Kelsie Funk has one wild birth story to tell her son when he’s old enough to understand it.
The cabinet designer was one of three moms in the Rosthern area to go into labour at home in the middle of a whiteout Monday night.
“It was absolutely unexpected,” Funk said about the birth of her son, Lincoln Oliver.
Funk and her husband had prepared very carefully for this birth. Their first son, now three and a half, was born four weeks early, so Funk said she and her husband had packed their bags for the hospital a month ago. Their due date wasn’t until March 23.
Funk worked her normal shift Monday. During the day, one of her coworkers asked if she had felt the baby drop yet. She said she didn’t know, but upon hearing it mentioned, felt it was possible.
“That was kind of the first sign that things were maybe moving along,” Funk recalled.
Still, she wasn’t feeling any cramping or contractions. So when she got home, she put her toddler to bed and fell asleep with him. She woke up around 11:30 p.m. with what she called “moderate contractions” and told her husband, Steve.
He suggested she time her contractions to determine whether it was worth going to the hospital yet. She did, and found they were perfectly one and a half minutes apart, as her pain increased over a 10-minute period.
Walking into the hallway, Funk told her husband that she thought they might have to leave for the hospital soon and that she was going to have a shower.
That caused her husband to leap to his feet — she thinks because she said the same thing when she was going into labour with their son, Jacob — and called his brother to come and watch their son while they went to the hospital.
Meanwhile, Rosthern was enduring a significant winter storm. Steve packed their bags into the car and got their vehicle warmed up.
Funk showered and remembered taking about 10 steps before realizing they were not going to make it to the hospital.

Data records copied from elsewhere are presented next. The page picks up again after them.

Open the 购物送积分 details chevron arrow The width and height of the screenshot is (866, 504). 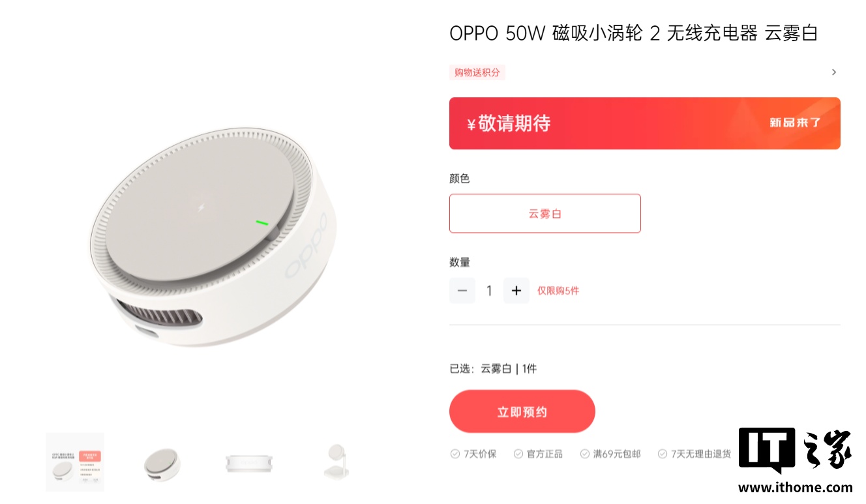point(833,72)
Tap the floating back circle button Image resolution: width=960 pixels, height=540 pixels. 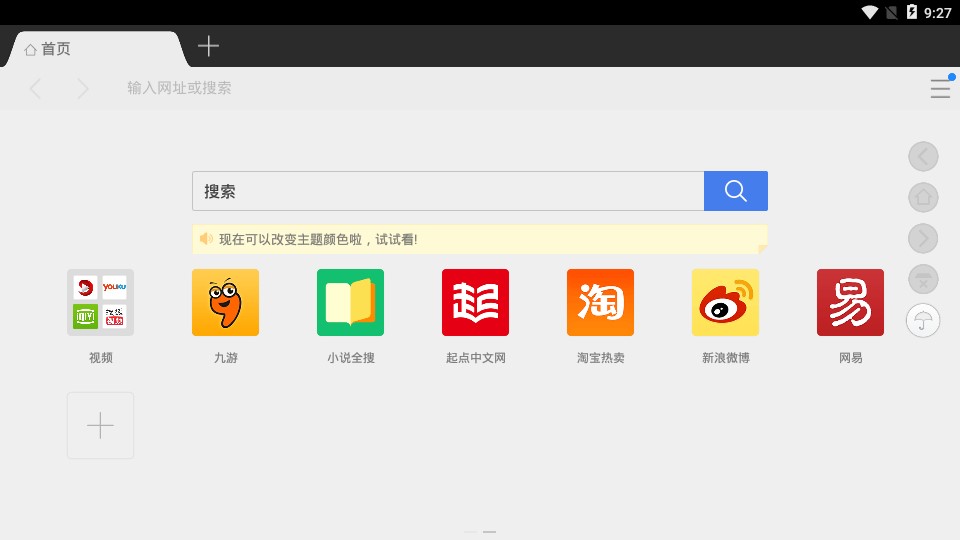click(923, 156)
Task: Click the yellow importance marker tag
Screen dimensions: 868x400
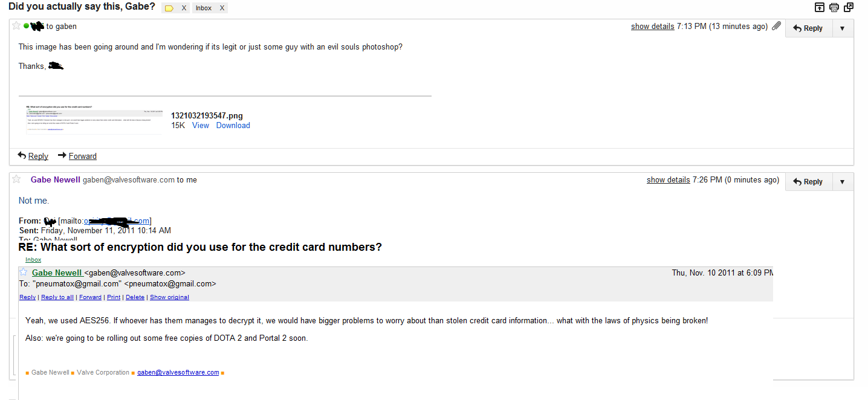Action: tap(169, 8)
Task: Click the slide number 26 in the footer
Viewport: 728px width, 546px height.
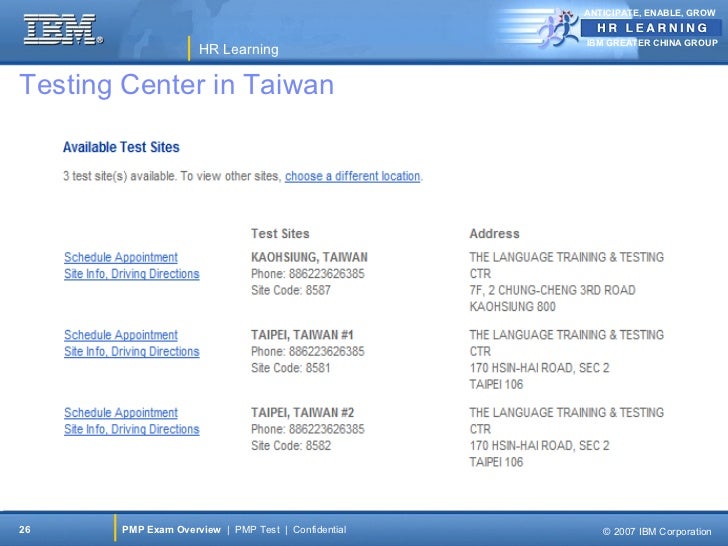Action: click(x=25, y=529)
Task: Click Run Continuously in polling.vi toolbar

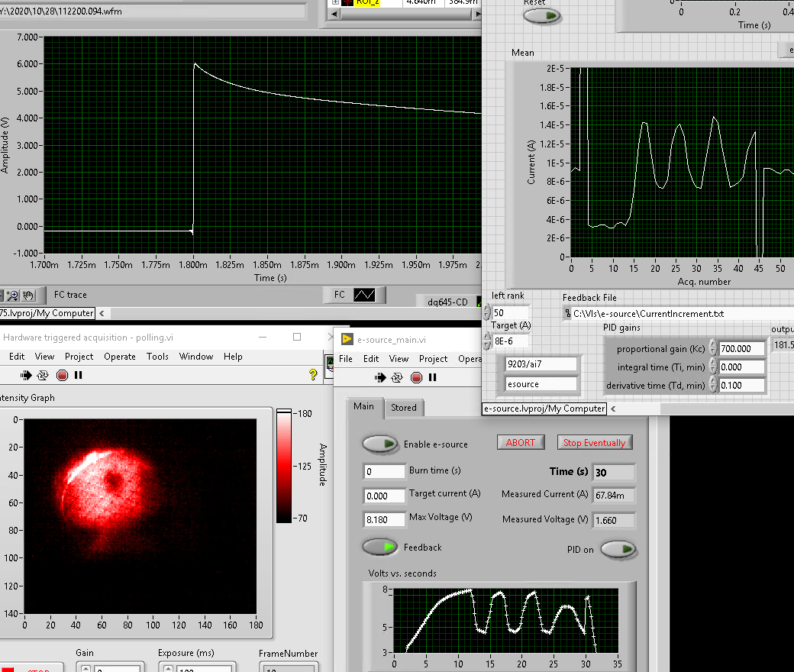Action: pyautogui.click(x=44, y=375)
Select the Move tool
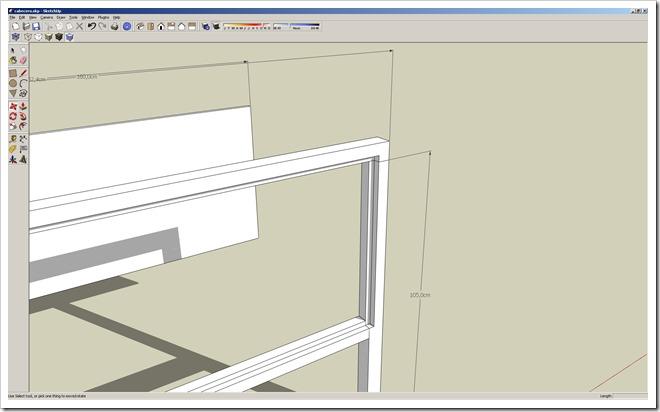Image resolution: width=660 pixels, height=412 pixels. click(x=13, y=106)
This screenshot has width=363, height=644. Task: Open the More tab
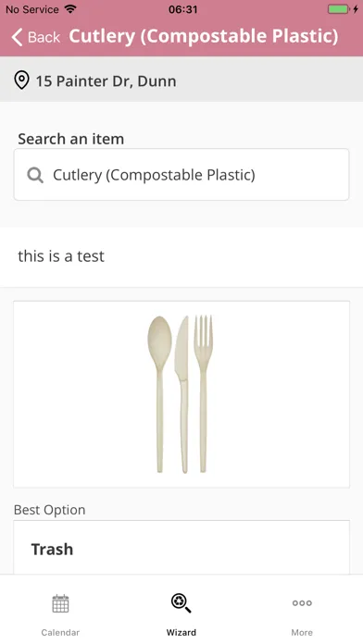302,614
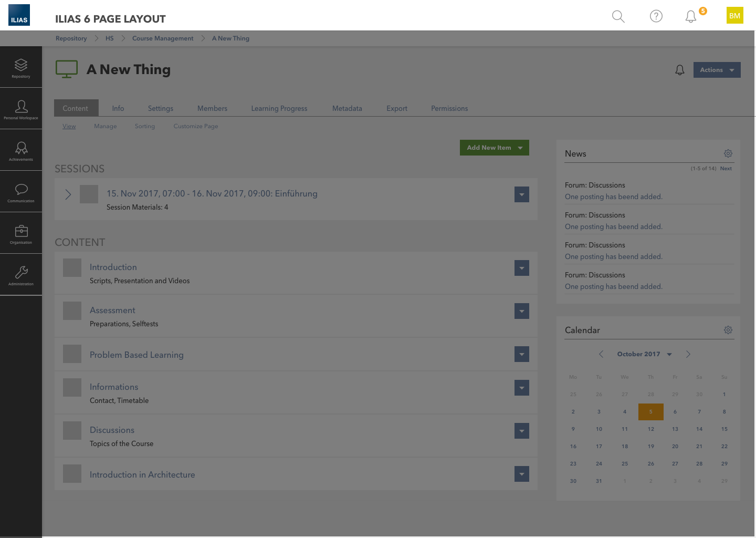
Task: Click the help question mark icon
Action: (x=656, y=16)
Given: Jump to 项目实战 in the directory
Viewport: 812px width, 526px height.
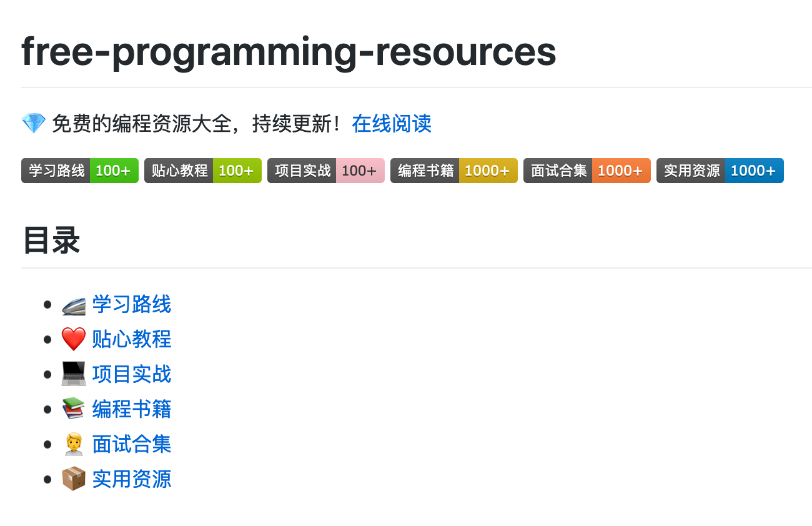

“We literally didn’t have time to do anything,” Funk said, remembering her water breaking and a feeling from her body that she was going to have to push right away.
As Steve called 911, their son woke up and started trailing behind Funk as she walked down the hallway.
“He was like, ‘Mommy, what’s going on?’ because I’d have to stop every few seconds to contract,” Funk said.
She headed to the bedroom, calmly saying the baby was coming, and positioned herself on her bed.
“It was scary but our three-year-old was there so you kind of just do what you have to do,” Funk said, adding she was nervous and didn’t feel ready to have the baby at home. “It was three pushes total and the baby was on the bed.”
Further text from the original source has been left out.